WHAT TO PRODUCE:
Below are records. Copy every line with "pyautogui" in it.

RAW DATA:
....

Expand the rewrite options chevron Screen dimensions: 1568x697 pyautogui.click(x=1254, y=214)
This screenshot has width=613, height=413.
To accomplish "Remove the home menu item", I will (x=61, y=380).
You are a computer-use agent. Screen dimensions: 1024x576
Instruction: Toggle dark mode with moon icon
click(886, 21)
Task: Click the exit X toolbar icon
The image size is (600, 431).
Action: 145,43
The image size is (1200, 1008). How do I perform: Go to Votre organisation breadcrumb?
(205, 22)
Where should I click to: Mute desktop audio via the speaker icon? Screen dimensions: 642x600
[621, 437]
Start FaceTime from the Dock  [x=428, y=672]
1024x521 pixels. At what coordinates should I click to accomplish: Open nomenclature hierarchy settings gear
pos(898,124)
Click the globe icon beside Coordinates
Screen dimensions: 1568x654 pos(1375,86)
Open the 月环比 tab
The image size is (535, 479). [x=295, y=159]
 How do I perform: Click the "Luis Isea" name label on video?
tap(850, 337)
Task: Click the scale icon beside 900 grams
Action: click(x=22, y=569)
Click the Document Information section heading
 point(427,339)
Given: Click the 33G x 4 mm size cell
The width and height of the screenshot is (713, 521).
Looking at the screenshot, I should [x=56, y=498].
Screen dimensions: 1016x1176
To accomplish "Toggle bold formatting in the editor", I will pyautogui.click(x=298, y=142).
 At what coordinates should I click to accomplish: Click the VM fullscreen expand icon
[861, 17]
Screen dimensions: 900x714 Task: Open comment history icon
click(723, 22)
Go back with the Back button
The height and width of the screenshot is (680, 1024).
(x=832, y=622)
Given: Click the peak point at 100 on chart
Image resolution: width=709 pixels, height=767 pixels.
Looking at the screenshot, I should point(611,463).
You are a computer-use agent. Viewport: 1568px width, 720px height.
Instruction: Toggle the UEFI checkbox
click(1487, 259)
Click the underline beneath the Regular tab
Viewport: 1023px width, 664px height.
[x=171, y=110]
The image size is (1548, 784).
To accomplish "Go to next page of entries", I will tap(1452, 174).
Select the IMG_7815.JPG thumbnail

....

SOLUTION TO THIS PROBLEM:
Expand the rewrite options chevron Screen dimensions: 1568x697 pyautogui.click(x=1254, y=214)
To accomplish "Toggle bold formatting in the editor", I will pyautogui.click(x=298, y=142).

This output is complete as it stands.